The most knowledgeable are called "Summits". They tend to work in the film industry or film education. They are often interested in the business of film. Next come "Specialists". These are the most obsessive avids, frequently dismissive of films they do not deem worthy, and with a strong collector mentality. Lastly there are "Scatterguns". They enjoy film as part of a varied cultural diet. Allow me to add a fourth type, the film bureaucrat. This particular type of avid possesses the skills of advocacy needed to persuade grant-giving bodies to cough up large sums of public money for utterly unnecessary reports identifying different types of film buff. Most film bureaucrats tend to work for the UK Film Council.

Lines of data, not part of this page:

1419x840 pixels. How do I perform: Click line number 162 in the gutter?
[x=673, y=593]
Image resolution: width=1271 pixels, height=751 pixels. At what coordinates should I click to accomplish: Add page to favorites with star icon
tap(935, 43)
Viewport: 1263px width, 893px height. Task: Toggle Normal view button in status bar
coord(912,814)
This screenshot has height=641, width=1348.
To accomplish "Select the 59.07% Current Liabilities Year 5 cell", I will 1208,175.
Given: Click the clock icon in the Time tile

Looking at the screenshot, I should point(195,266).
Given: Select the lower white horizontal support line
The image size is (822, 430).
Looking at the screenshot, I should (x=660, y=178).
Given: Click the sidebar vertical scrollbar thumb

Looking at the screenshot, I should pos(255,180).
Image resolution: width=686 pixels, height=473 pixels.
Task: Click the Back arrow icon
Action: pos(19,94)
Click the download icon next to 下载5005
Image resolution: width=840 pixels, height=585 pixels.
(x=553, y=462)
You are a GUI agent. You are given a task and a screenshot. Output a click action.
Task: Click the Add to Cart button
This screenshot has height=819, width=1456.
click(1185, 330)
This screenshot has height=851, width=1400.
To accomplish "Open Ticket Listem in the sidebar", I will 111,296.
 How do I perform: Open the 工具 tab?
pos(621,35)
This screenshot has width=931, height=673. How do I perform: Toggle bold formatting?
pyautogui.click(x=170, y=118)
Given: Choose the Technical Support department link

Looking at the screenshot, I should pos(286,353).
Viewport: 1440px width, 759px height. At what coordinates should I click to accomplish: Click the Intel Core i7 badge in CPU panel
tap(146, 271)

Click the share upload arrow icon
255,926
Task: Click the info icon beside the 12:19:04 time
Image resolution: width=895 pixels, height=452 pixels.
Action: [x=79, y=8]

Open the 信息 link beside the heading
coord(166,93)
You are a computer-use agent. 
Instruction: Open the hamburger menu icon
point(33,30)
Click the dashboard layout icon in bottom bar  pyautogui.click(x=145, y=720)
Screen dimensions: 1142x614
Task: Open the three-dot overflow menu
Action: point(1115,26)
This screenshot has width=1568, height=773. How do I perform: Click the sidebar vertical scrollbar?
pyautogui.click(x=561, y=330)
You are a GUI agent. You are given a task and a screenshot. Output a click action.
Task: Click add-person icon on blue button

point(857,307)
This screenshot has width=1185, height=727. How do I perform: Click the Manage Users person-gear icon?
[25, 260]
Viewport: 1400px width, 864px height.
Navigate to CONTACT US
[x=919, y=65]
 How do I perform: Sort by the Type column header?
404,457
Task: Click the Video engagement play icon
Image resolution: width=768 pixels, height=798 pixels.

There is, though, a type of film buff that the UK Film Council is too polite to list, but is always to be found at the Cannes festival. This is the film journalist. There are literally thousands of them in Cannes, and it's not a pretty sight. The British ones are actually not too bad. It's true that they tend to be rather morose. This is a result of watching movies at special screenings in the mornings, without friends or family, when the sun is shining outside. It's a psychologically damaging way to watch film.

But a dour disposition is much better than the wild and embarrassing sycophancy displayed at Cannes by film buffs from newspapers and TV stations around the world. The routine of the festival day is that each day there is a screening at 8am, a truly ludicrous time to watch a film.

This is followed by a press conference with the stars and director of the movie of the day. The press conference begins and ends with the international throng of probing questioners rushing the podium, waving their autograph books.

The questioning is of the "Why are you so wonderful?" type of interrogation. For some reason the most obsequious film writers in the world are the Lebanese. Going to the cinema in Lebanon is clearly a religious experience. But that cannot excuse a line of questioning that would never be believed if it were on screen. I still wake up screaming at the memory of a "question" I witnessed a Lebanese film critic in Cannes putting to Charlton Heston. He asked: "Mr Heston, do you know you are my father, my mother, my sister and my brother?"

Buff isn't the word.

Straight out of 'Spinal Tap'

It has to go down as one of the great lines in rock – a line that deserved to be in Spinal Tap. For a whole week Radio 1 had been plugging its Big Weekend in Maidstone, with one of the headline acts, US R&B star Usher, pictured, saying: "Hi, I'm Usher. I will see you in Maidstone, Kent." Clearly, he was reading it, for when it came to the gig itself last weekend, Usher yelled out to the audience: "Hey! How you doin', Manchester?"

I think the executives of Radio 1 and the burghers of Maidstone should show understanding here. Painful as it might be for them to accept, most American R&B stars have not actually heard of Maidstone. It doesn't loom large in rock folk lore. There are no "Live at Maidstone" albums.

Usher at least remembered he was somewhere in Britain. He remembered it was somewhere beginning with the letter M. All things considered, for a rock star with a heavy schedule and no sentimental attachment to the garden of England, Manchester wasn't a bad guess.

* The opera can throw up some memorable nights. I was present at one of the more memorable ones last Tuesday. Towards the end of the already remarkable production of Verdi's Simon Boccanegra at the Royal Opera House, things became more remarkable still. Lucio Gallo, the baritone singing Boccanegra, lost his voice.

This does happen occasionally, even in the best opera houses. But usually the voice deteriorates over the course of the evening. This one just went in a flash. Suddenly, Marco Vratogna, the baritone playing the villain Paolo, who had left the stage to be executed, was back. He was still in costume but with a music stand, and singing the role of his arch enemy, Boccanegra. Meanwhile, Signor Gallo continued to act the role of Boccanegra and mime the words that the executed Paolo was singing for him.

Me, I just kept reminding myself I had only had one glass of wine in the interval.